農薬を製造する際に発生する農薬残渣に含まれるダイオキシン類の濃度は極めて高い。日本は農薬を大量に製造しており、農薬残渣の適正な管理と情報の公開が求められている。
[編集] ダイオキシン騒動
過去に、どんなものを燃やしてもダイオキシンが発生すると騒がれたが、ダイオキシン類は塩素を含む物質が不完全燃焼したときに発生する物質である。またその発生量は、燃やした物質に含まれる塩素濃度が0.1~50%程度の場合は濃度にはほとんど関係なく、燃焼条件で決定される。
[編集] 日本でのダイオキシン騒動の例
豊能郡美化センター(能勢町、豊能町) 詳細内容については「豊能町#ダイオキシン問題」の項を参考のこと。
[編集] 底質汚染
ダイオキシン類は河川や港湾の底質に蓄積されている。たとえば日本の大阪にある神崎川や港湾地区に環境基準を大きく超えたダイオキシン類が検出されている。また、魚介類に含まれるダイオキシン類濃度は東京湾や東京湾に注ぐ河川の河口部に生息する魚や貝に比較的高濃度で検出されている。

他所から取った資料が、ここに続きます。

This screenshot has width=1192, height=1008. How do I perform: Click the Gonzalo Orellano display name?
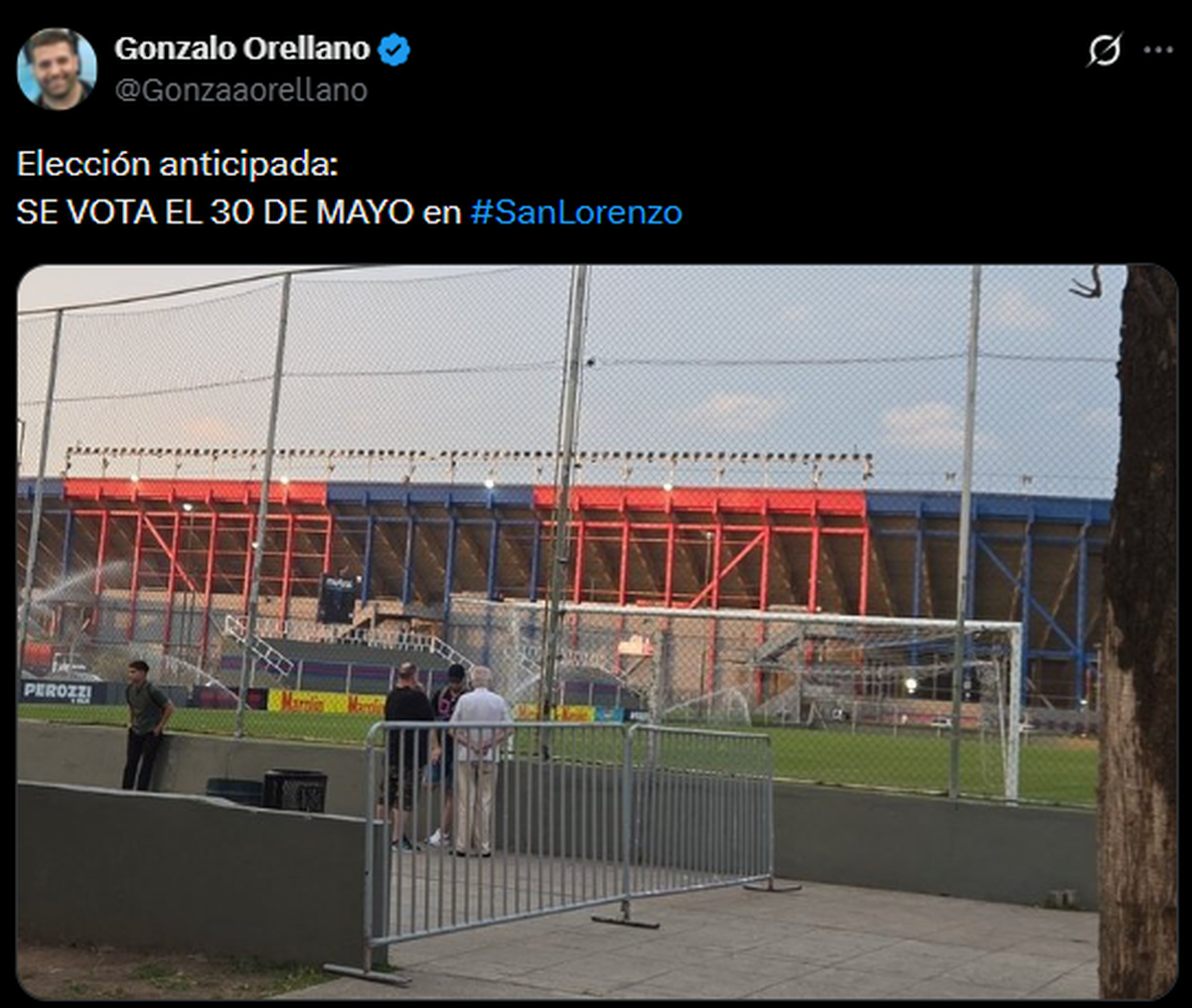(242, 48)
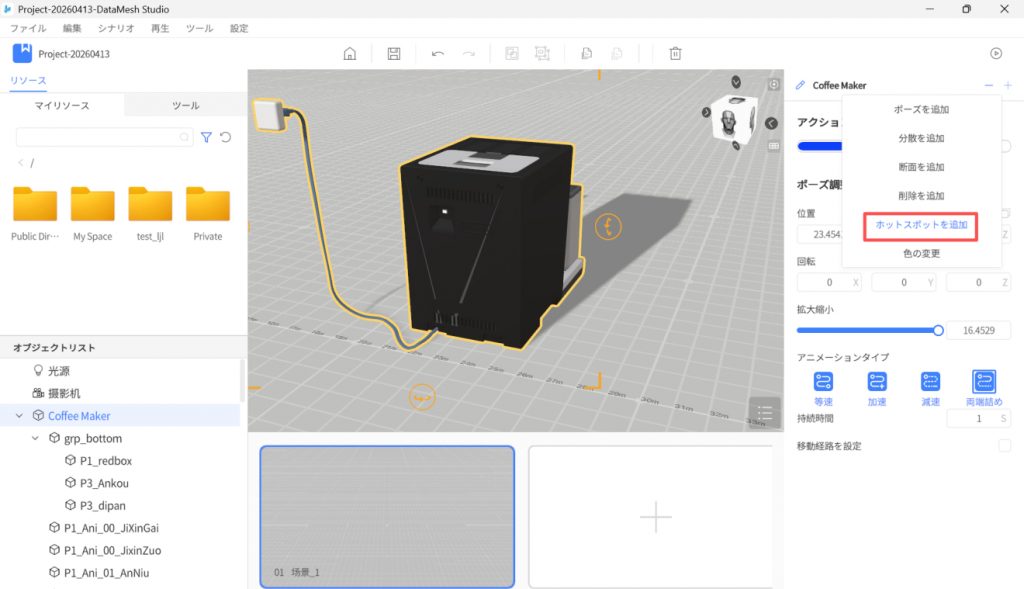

日本で底質ダイオキシン類汚染の改善に取り組んでいるところは、富山県の富岩運河、埼玉県の古綾瀬川、東京都の横十間川、大阪府の神崎川や大阪市内河川、兵庫県の高砂市や遠矢浜、島根県の馬潟団地水路など。これらでは、浚渫や固化などの浄化対策をはじめ、技術の開発や費用の適正な負担などが検討されている。
[編集] バイオレメディエーション
ダイオキシン類は、木材などに含まれるリグニンという成分と分子構造が似ている。このため、リグニンを分解する酵素群を持つ白色腐朽菌を使用してダイオキシン類に汚染された土壌を浄化するバイオレメディエーション技術が研究されている。